Dataset entries
┌──

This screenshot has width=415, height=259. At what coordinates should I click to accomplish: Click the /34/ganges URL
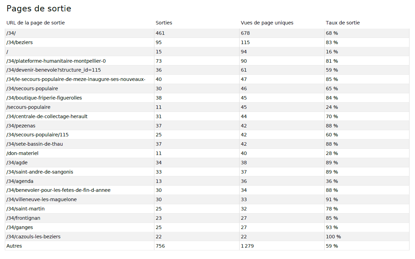coord(20,227)
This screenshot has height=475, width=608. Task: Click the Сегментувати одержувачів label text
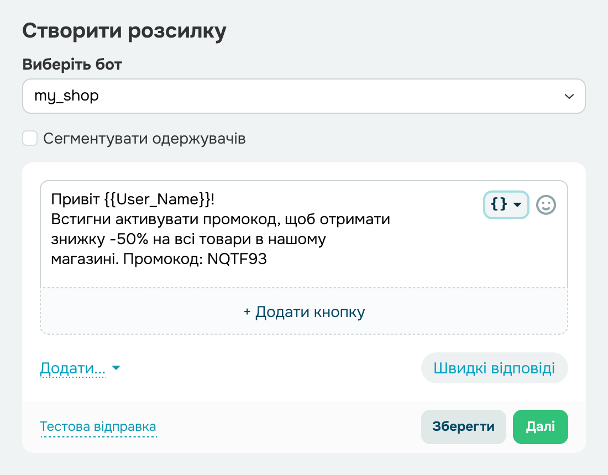(144, 139)
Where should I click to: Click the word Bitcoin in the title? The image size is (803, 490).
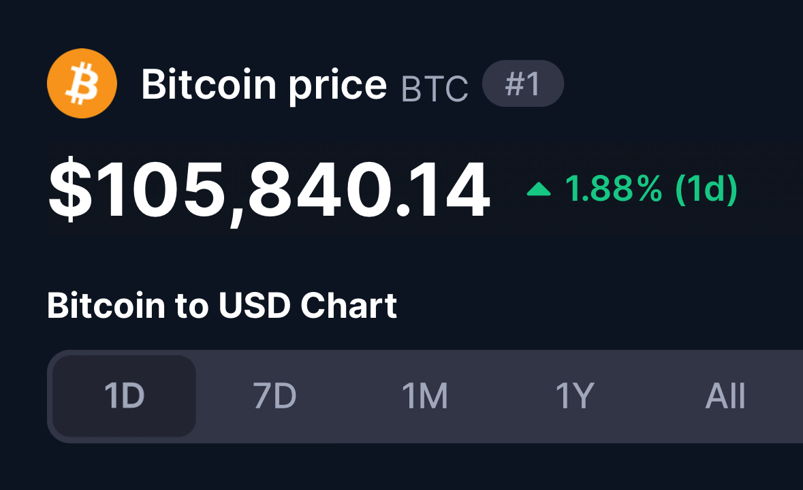click(x=209, y=84)
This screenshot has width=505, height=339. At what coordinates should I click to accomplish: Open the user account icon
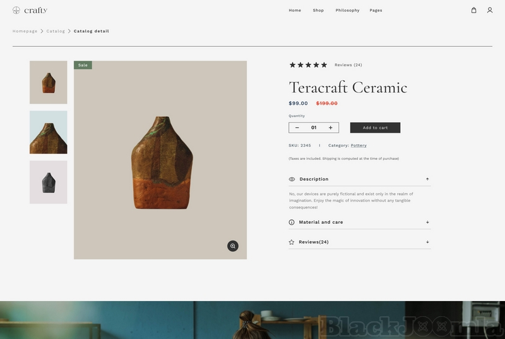click(x=490, y=10)
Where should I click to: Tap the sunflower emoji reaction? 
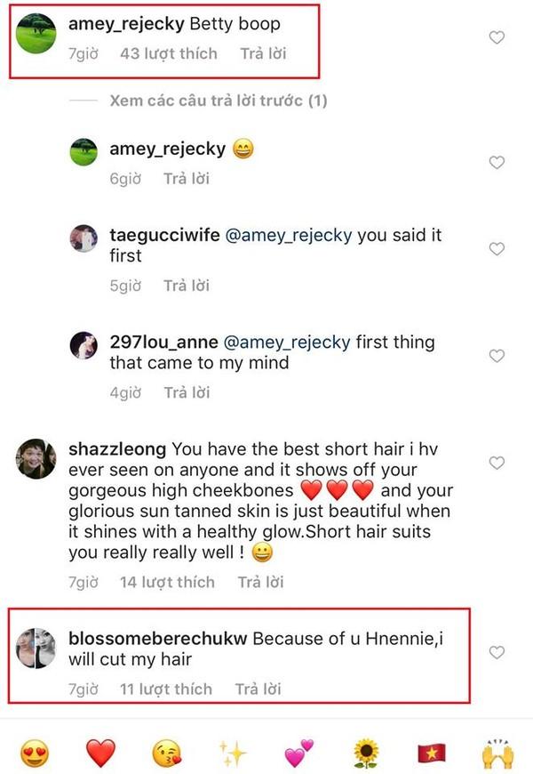365,754
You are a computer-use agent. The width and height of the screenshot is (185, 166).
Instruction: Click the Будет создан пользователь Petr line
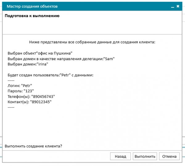click(50, 75)
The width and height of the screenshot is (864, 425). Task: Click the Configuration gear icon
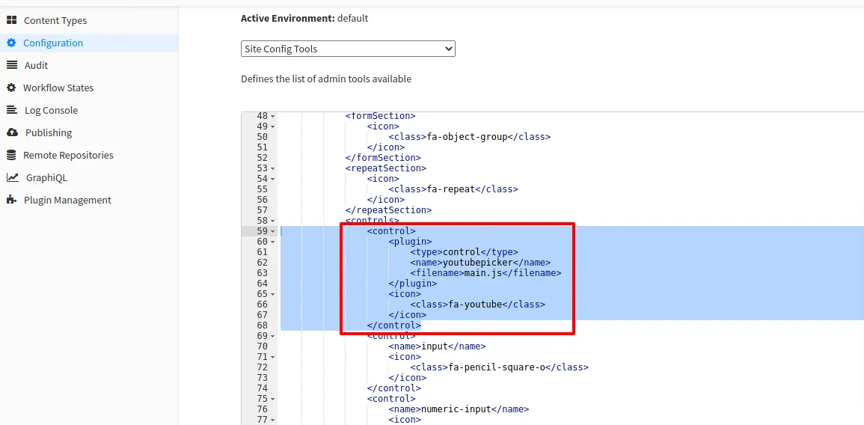11,43
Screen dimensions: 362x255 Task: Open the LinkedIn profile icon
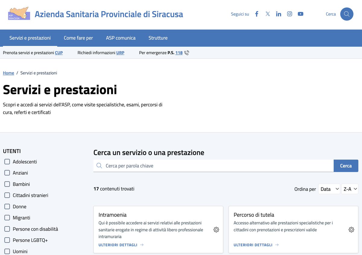pyautogui.click(x=278, y=14)
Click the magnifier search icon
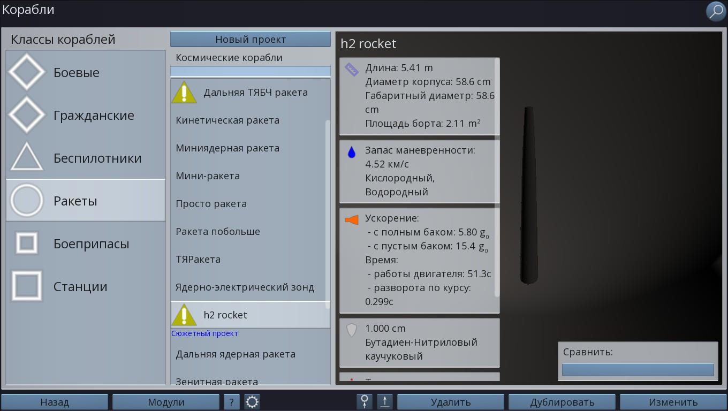728x411 pixels. [716, 11]
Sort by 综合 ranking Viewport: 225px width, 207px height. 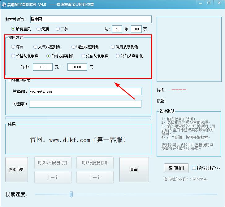13,47
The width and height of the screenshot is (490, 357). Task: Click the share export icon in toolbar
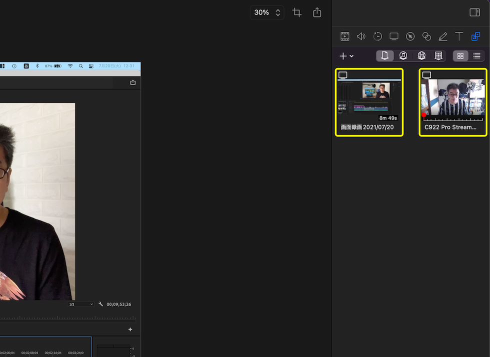pyautogui.click(x=317, y=13)
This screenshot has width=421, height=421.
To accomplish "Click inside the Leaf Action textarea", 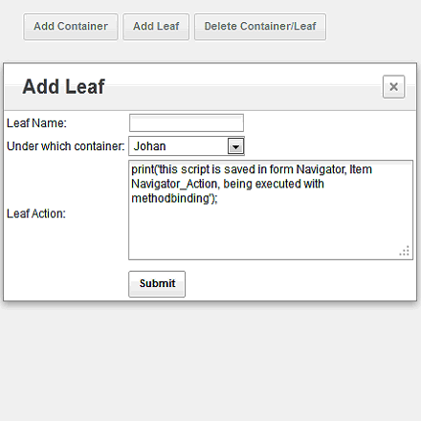I will coord(271,210).
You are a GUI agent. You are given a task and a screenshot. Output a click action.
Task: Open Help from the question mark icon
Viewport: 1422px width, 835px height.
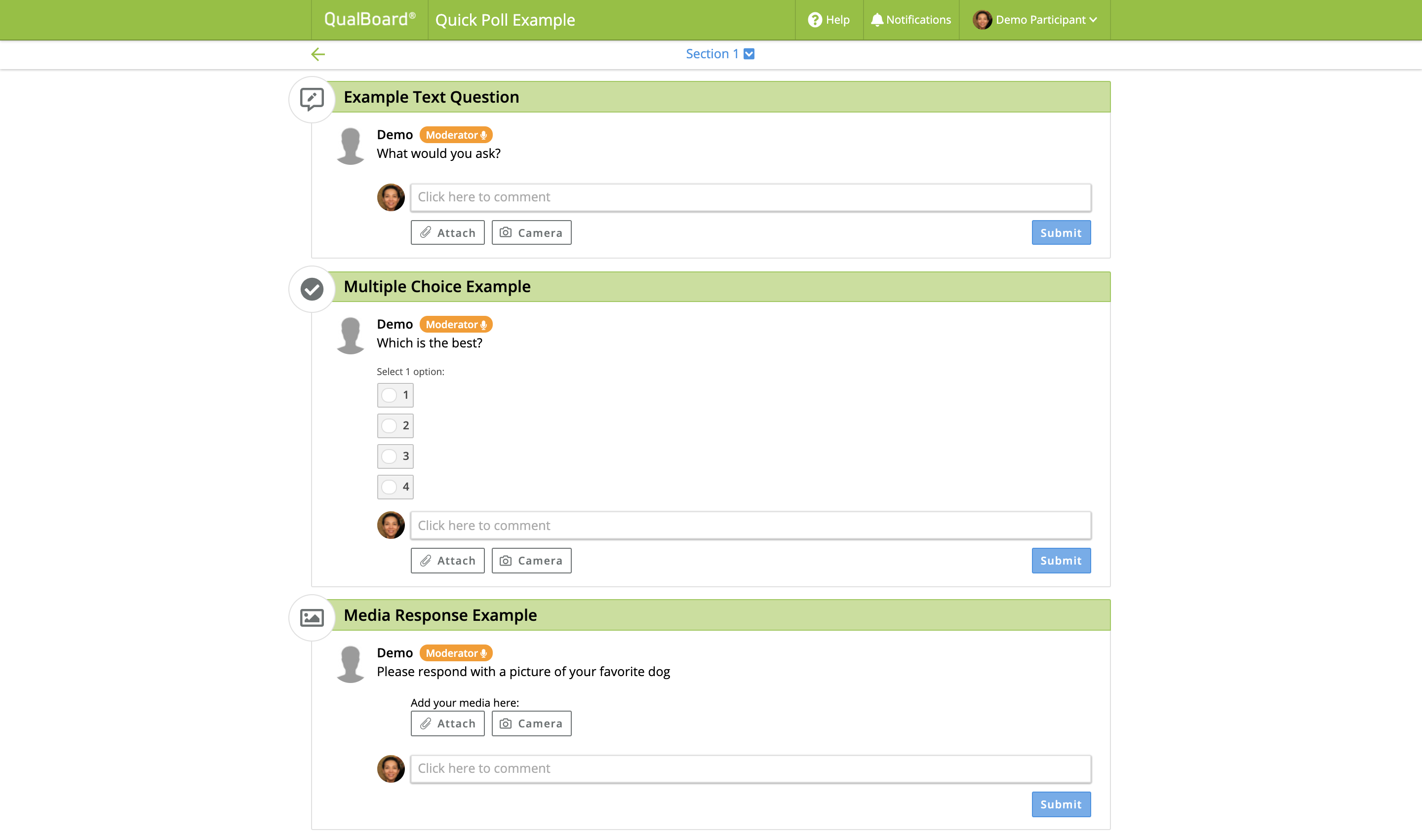tap(814, 20)
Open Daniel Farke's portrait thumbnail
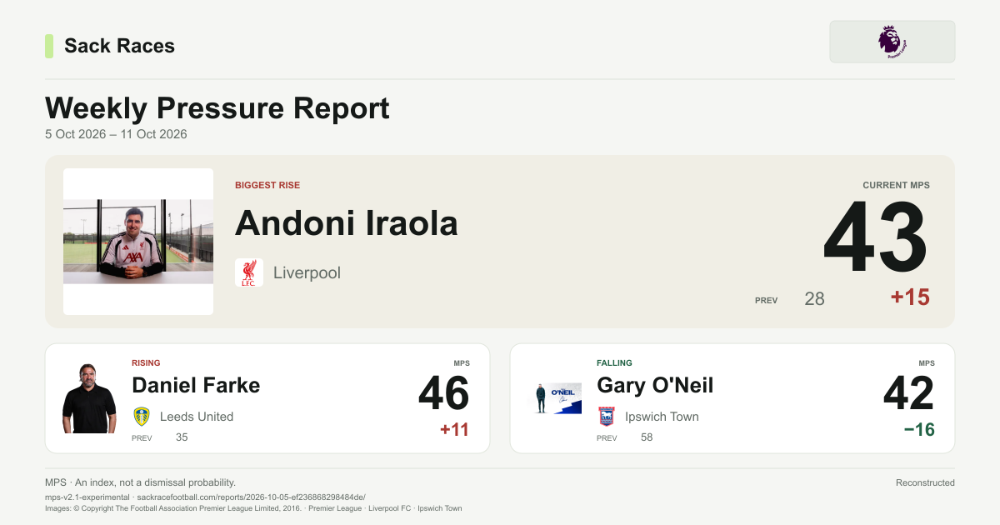The height and width of the screenshot is (525, 1000). pyautogui.click(x=89, y=398)
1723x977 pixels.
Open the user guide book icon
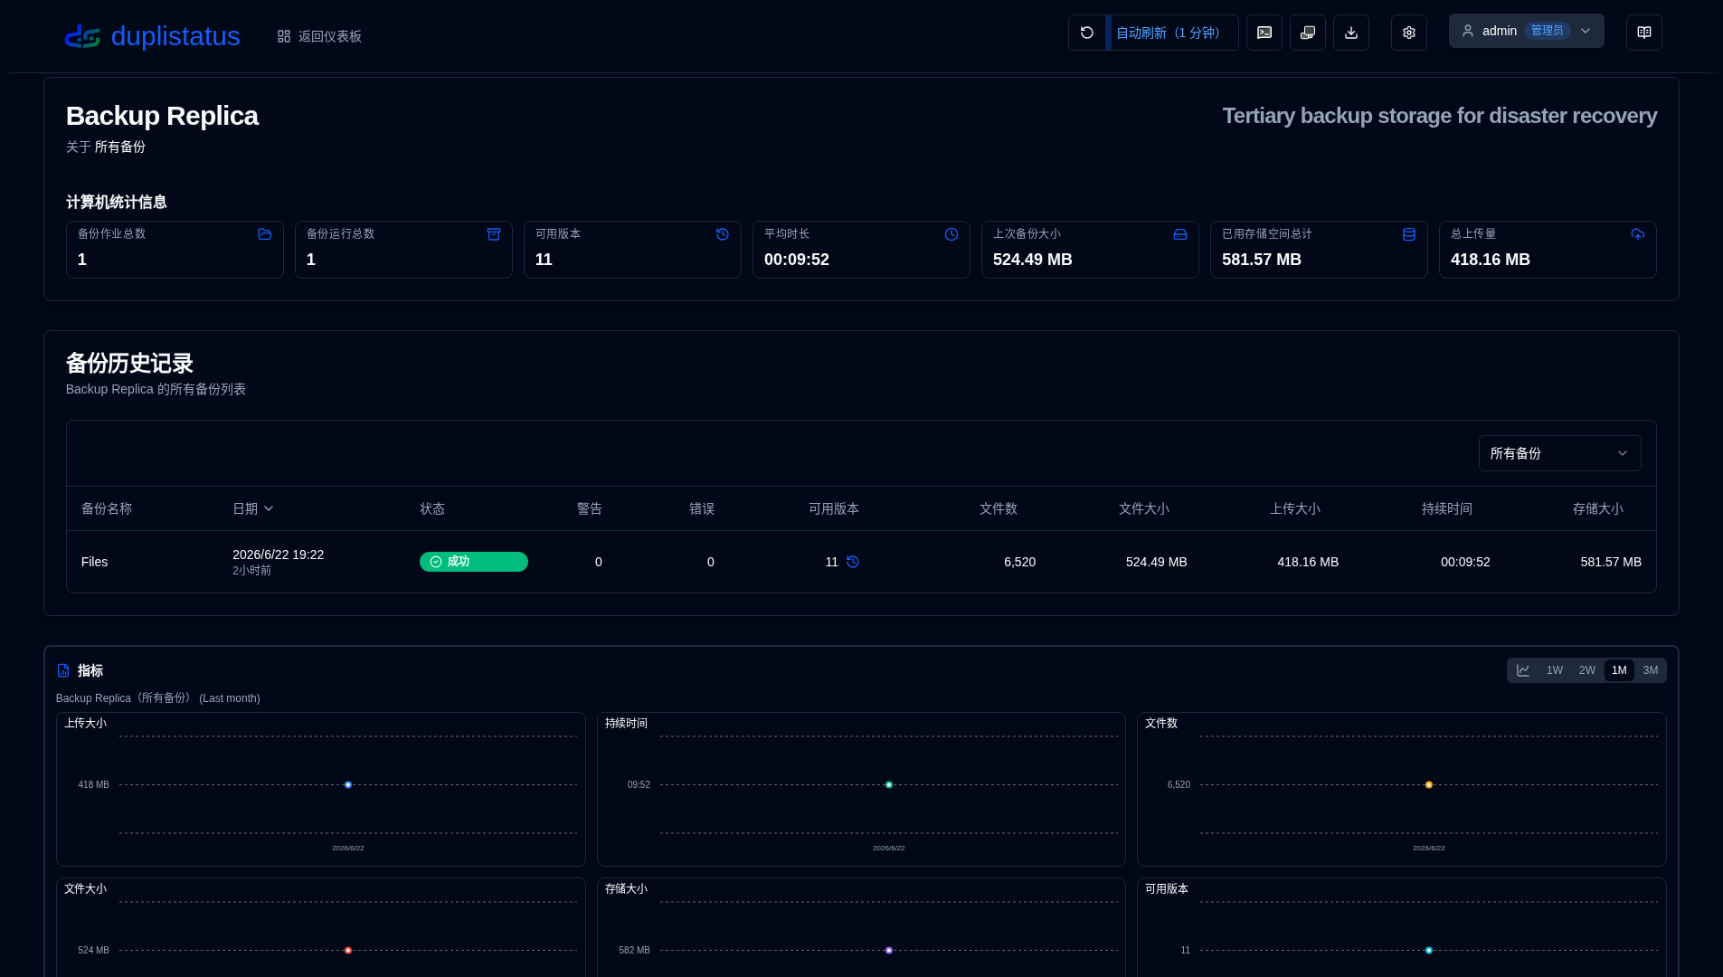coord(1643,33)
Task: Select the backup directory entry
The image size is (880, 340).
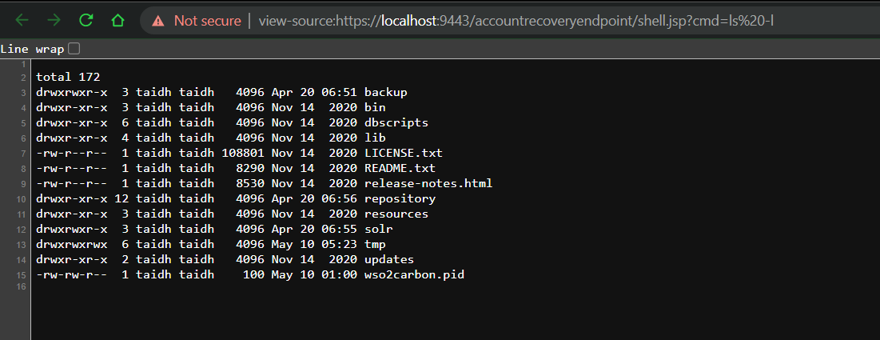Action: tap(385, 92)
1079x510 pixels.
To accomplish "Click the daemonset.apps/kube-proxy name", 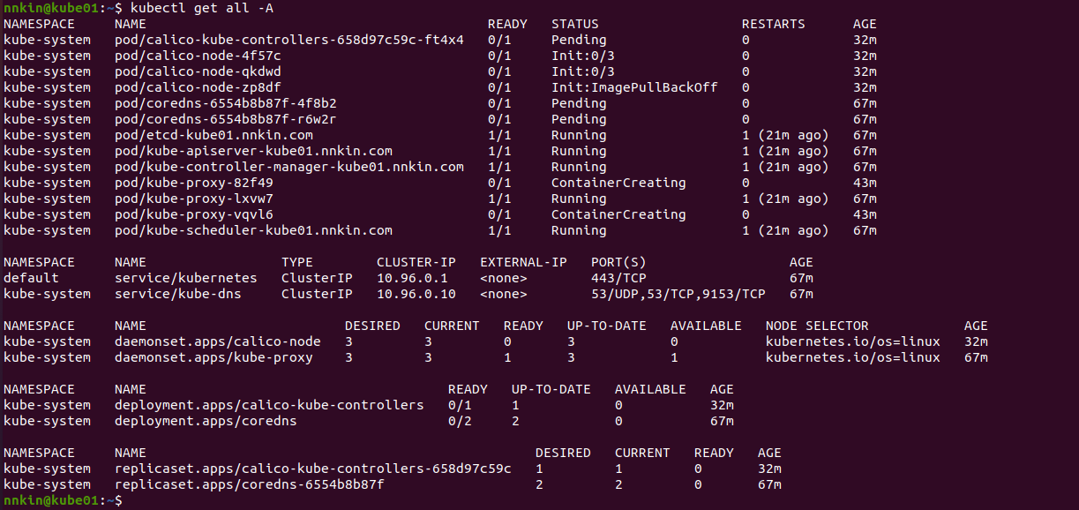I will 214,357.
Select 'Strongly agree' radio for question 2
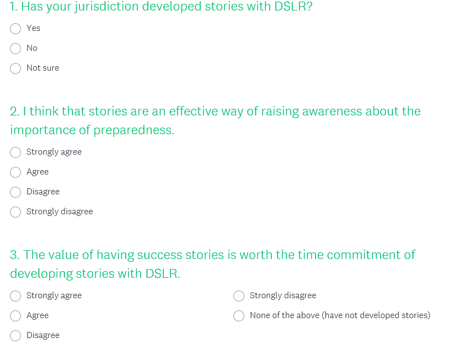The image size is (449, 354). coord(16,152)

└──

Exercise
Only lines holding the word "agent" belong in the answer; copy each one from the material.

Solution to the problem
You are a computer-use agent. The width and height of the screenshot is (185, 166).
You are a GUI agent. You are given a task and a screenshot. Output a click action.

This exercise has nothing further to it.